Serving the NDG community since 1916

Fourth Sunday of Advent

Year A

[Isaiah 7 : 10-16 (shorter form 7 : 10-14) ; 

Psalm 24 (23) : 1-6 ;

Romans 1 : 1-7 ;

Matthew 1 : 18-24]

 

 

Today Joseph has a dream. I am reminded of the “I have a dream” speech by Martin Luther King Jr., during the march in Washington for jobs and freedom, on August 28, 1963. It changed the course of civil rights movements in the United States. President John F. Kennedy was so impressed that two months later he said in Dublin, “We need men and women who can dream of things that never were.” Both were murdered. But their dreams must go on - to be able to trace the path to the future.

     

And then in this weekend’s gospel Joseph has a dream. What sort of dream is it? The position of the English poet and Jesuit priest, Gerard Manley Hopkins, 19th century, clarifies that a bit for us. Hopkins talks about the outscape and the inscape, that is, the outer landscape and the inner landscape of our lives. Well, what is the outer landscape? The outer landscape is comprised of all the things in our external world: our genealogy, our customs, traditions, our relationships, and then our jobs, world events, social crises, political happenings and the list could go on and on. That is the outer landscape.

  

Our inner landscape is quite different. It is comprised of those moments when we gaze inward and go deeper and deeper and seek the living God. This weekend’s gospel is a good illustration of the outer landscape and the inner landscape. Joseph learns his fiancée is pregnant and the child is not his. We can imagine his inner turmoil. He must have had a great variety of emotions, disappointment, frustration and at the same time a regard for Mary whom he must have always loved. So, he decides to divorce her quietly. In terms of the outer landscape, he made a good decision for he was a just man, says the gospel.

 

But then Joseph went to sleep and had a dream. And dreams in the Bible don’t necessarily mean simple phenomena. Rather a dream is a deep interior space in which we encounter God (1). And when Joseph goes into the inner landscape what he hears is a voice. It is the voice of the angel saying, “Don’t be afraid to take Mary into your home, because she has conceived by the power of the Holy Spirit and you will name your son Jesus because he will save his people from their sins.” Now think about it: in that moment, Joseph had to make a decision. “Do I follow the logic of the outer landscape, or do I follow the logic of the inscape?

 

And today, the liturgy presents Joseph as our model.

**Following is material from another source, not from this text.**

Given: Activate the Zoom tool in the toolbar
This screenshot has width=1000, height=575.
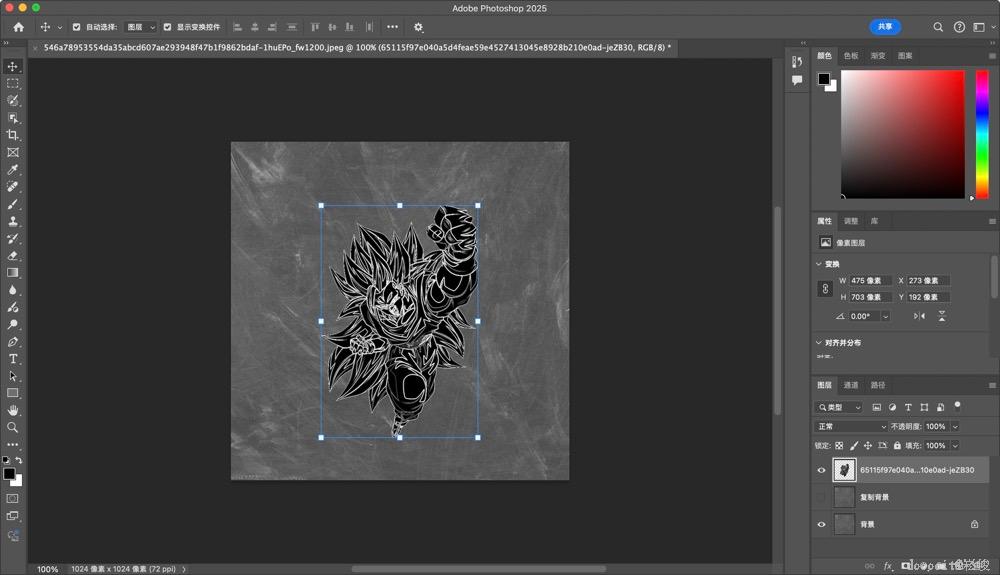Looking at the screenshot, I should (13, 427).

What was it like to him to receive this Annunciation? Joseph realized that what appeared to be true on the surface may not be the truth of God. And so, Joseph deviated from what the law dictated, and made a decision to follow the mystery. Joseph cooperated, Joseph compromised, Joseph surrendered, Joseph let go of his plans and Joseph made space. Joseph prepared room in his heart for the new reality. Joseph accepted the unexpected and because of everything that Joseph did, Christ found a home. Christ was made welcome, Christ was nourished, Christ was supported and God’s saving power was let loose more fully into the world. In a few days it is going to be Christmas, the birth of Christ, but today, it is the birth of the Holy Family.

 

Pope Francis, in his encyclical Patris Corde which is about St. Joseph, writes, “

St. Joseph reminds us that those who appear hidden or in the shadows can play an incomparable role in the history of salvation”.

 

Joseph is our wonderful companion. The true joy, the true peace, the truth itself are fruits of our journey inwards. And then our outer landscape puts on new meaning, and even a sense of order, in the chaos. Yes, steadiness in life is not yet lost; it’s only deeply buried beneath the noise of the world.

 

In Montreal, Saint Joseph and his devotee Saint Brother André are considered patrons of those having problems with their outer landscape. They pray to these two saints and miraculously find the solution to their problems.

 

Amen.

 

 

(1) In the Bible, God guides his chosen ones through dreams (Jacob: Genesis 28: 10-15;

Balaam: Numbers 22: 20-21; Nathan: II Samuel 7: 1-17; Solomon: I Kings 3: 5-9; Paul: Acts 9:1-9; 16: 9-10 and II Corinthians 12: 2-4). Psychoanalysis now says that our dreams are the royal road to our subconscious.

 

 

(See Tiburtius Fernandez, Homilies for Year A, Fourth Sunday of Advent, © St. Paul’s Publications, Bandra, Mumbai, India, 2022, pp. 30-34).